The way in which the terrible consequences of the fire are conveyed is one of the most powerful elements of the book. There are the physical scars left on those burned whilst trying to escape from the fire, such as Irini’s daughter Chara and her husband Tasso. There are the mental and emotional scars of those who lost loved ones, whose homes were destroyed or livelihoods damaged. In one particularly affecting scene, Irini visualises the people no longer in their accustomed places in the village cafe. ‘Maria’s is the only place in the world where you don’t have to ask people how they got burnt, where their scars came from.’

And, as Irini observes on her daily walks, the fire has turned the forest from a place of beauty, teeming with life, to a place without life. ‘Death scattered all around. Death beneath my feet: the ashes of insects and animals and leaves, the ashes of colour, of a million greens and a million browns, the ashes of sounds, of scuttling and sighing, of rustling, of birdsong.’

I particularly liked the tender and loving relationship between Irini and Tasso, as Irini patiently waits for signs that the mental anguish he is suffering due to the events on the night of the fire might diminish and show the first signs that he is returning to the man he once was. Irini’s fierce protectiveness towards her daughter, badly burned in the fire, is also touching.

I was less a fan of the structure of the book in which the narrative alternates between Irini’s first person description of events before and after the fire, including her first meetings with Tasso as a child visiting her grandparents, and chapters entitled ‘The Book of Fire’ written by Irini as a kind of journal in a style that resembles a fable.

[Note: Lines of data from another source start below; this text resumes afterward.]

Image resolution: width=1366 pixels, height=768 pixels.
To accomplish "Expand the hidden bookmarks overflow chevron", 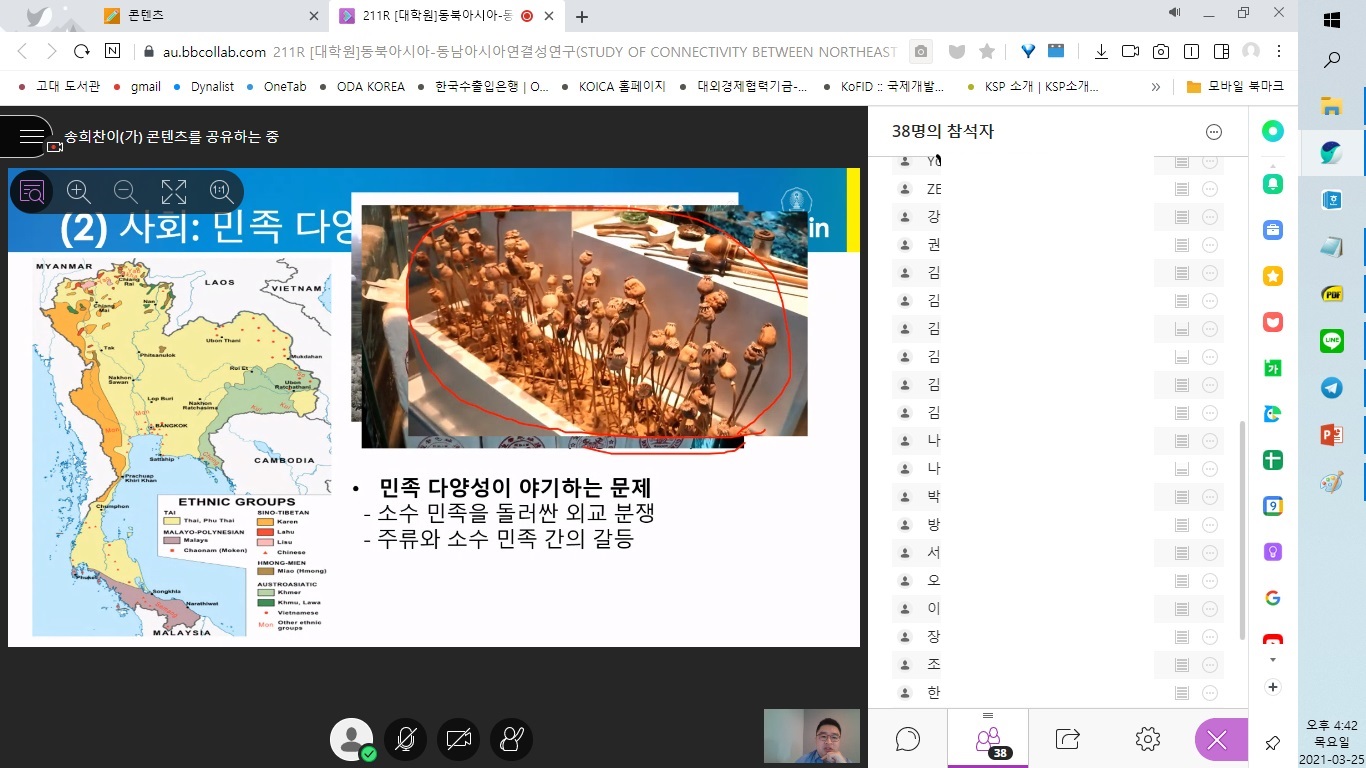I will 1156,87.
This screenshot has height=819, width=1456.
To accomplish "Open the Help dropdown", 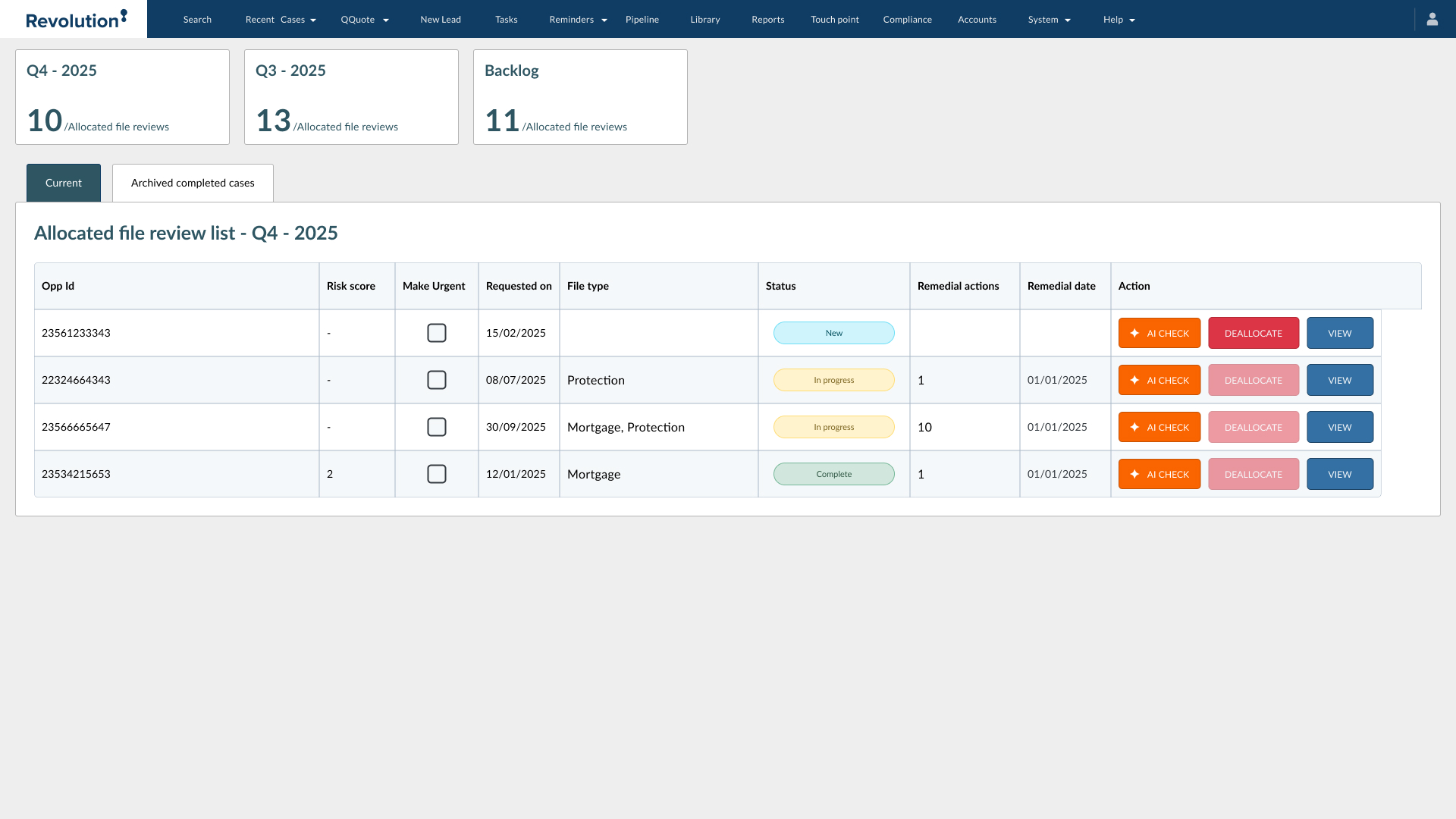I will click(x=1119, y=19).
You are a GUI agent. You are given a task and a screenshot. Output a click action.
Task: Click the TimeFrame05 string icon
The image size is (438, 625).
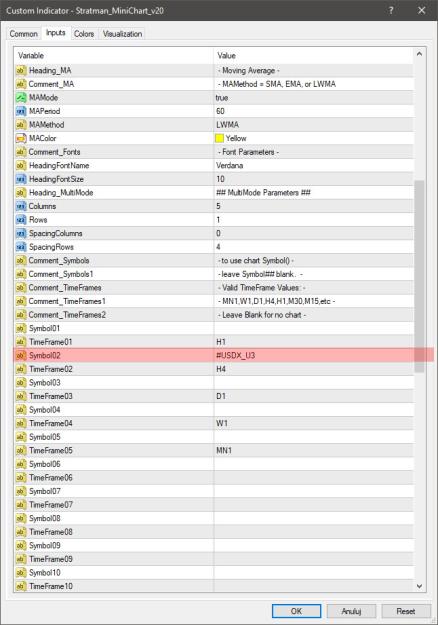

The entries gradually reveal Irini’s and Chara’s experiences on the night of the fire but are written in the third person with the descriptions ‘the mother’ and ‘the daughter’ replacing their names. Much of the story we already know, for instance that Irini, Chara and Tasso survive the fire, meaning there is very little sense of jeopardy and it feels a little repetitious.

The most interesting part for me of ‘The Book of Fire’ sections is the story ‘the mother’ tells ‘the daughter’ while they wait to be rescued. It describes her own family’s history, including the forced exodus of Greeks from Turkey in the 1920s which led to her great-grandfather’s arrival in Cyprus. You don’t have to be a genius to think of modern day comparisons when Irini’s great-great-grandfather observes to his son: ‘It is dangerous to see things in black and white, even – and maybe especially – during troubled times… Each side hates each other because of memories and traumas on both sides, some are real and some are imagined, and those become national narratives. They demonise each other. The “other” is always to blame and it fuels people and groups and governments with fire. This never leads to any good on this earth.’

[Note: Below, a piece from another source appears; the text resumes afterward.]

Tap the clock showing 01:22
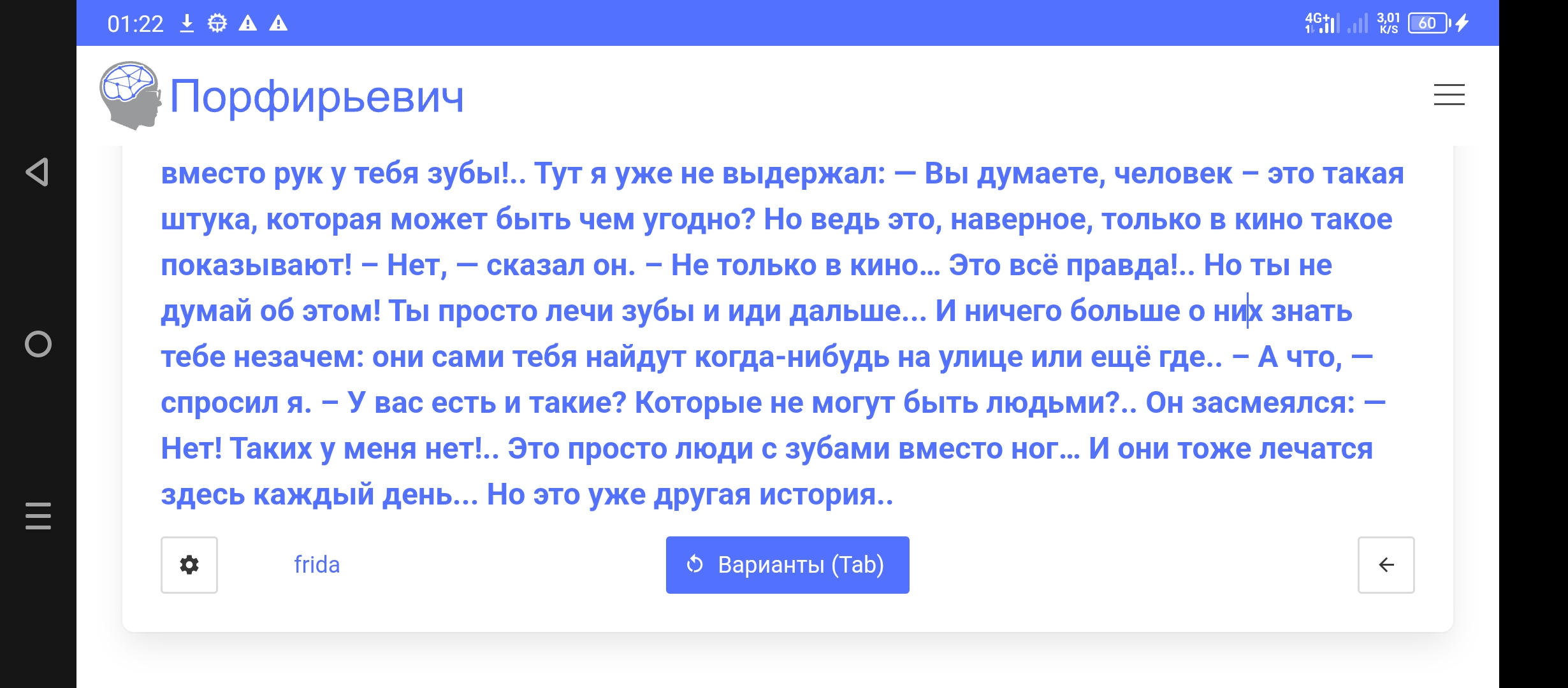pos(135,24)
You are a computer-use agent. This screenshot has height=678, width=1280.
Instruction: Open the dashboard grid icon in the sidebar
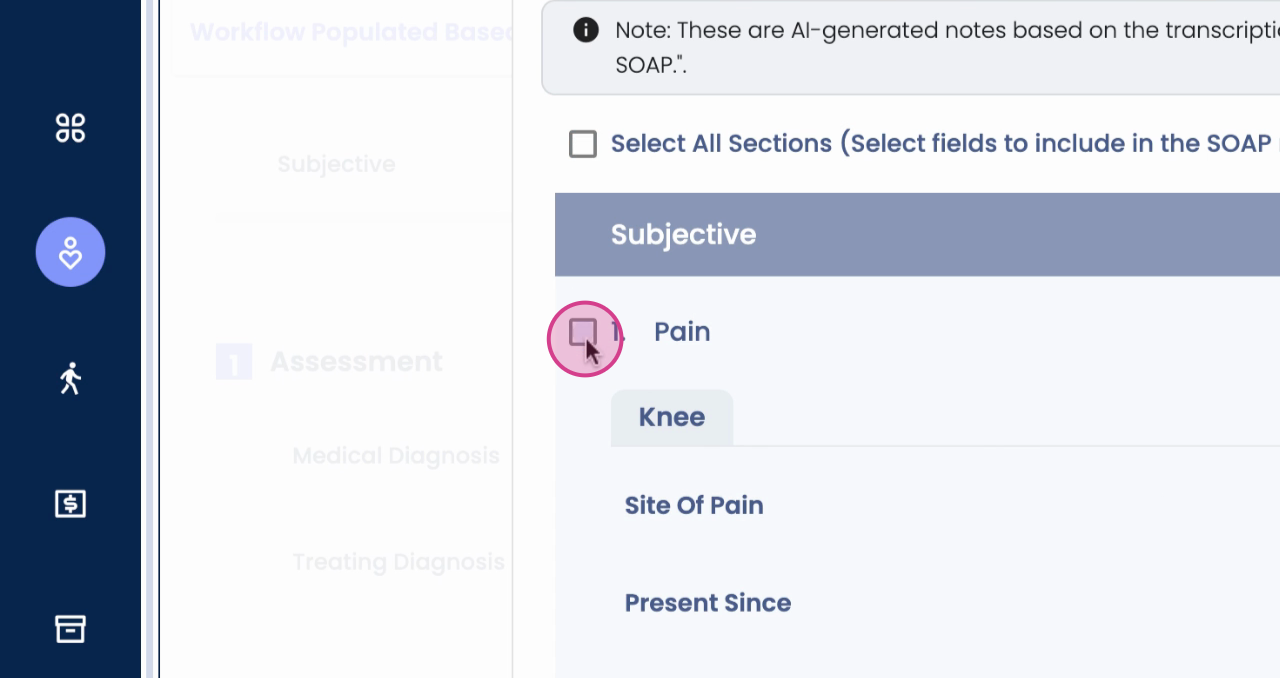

The book’s other plotline involving the man responsible for starting the fire explores the nature of revenge, whether it can ever be justified and whether it can actually bring the peace they desire to those who seek it. If it was the author’s intention that the reader have conflicted feelings about the rightfulness of the actions of Irini and others, then she succeeded.

Despite the terrible events that take place in the book, there are glimpses of hope, whether that’s the giant chestnut tree whose unburned half shows sign of life, the recovery of a young jackal rescued from the forest or the simple action of someone lifting a cup to their mouth by themselves for the first time.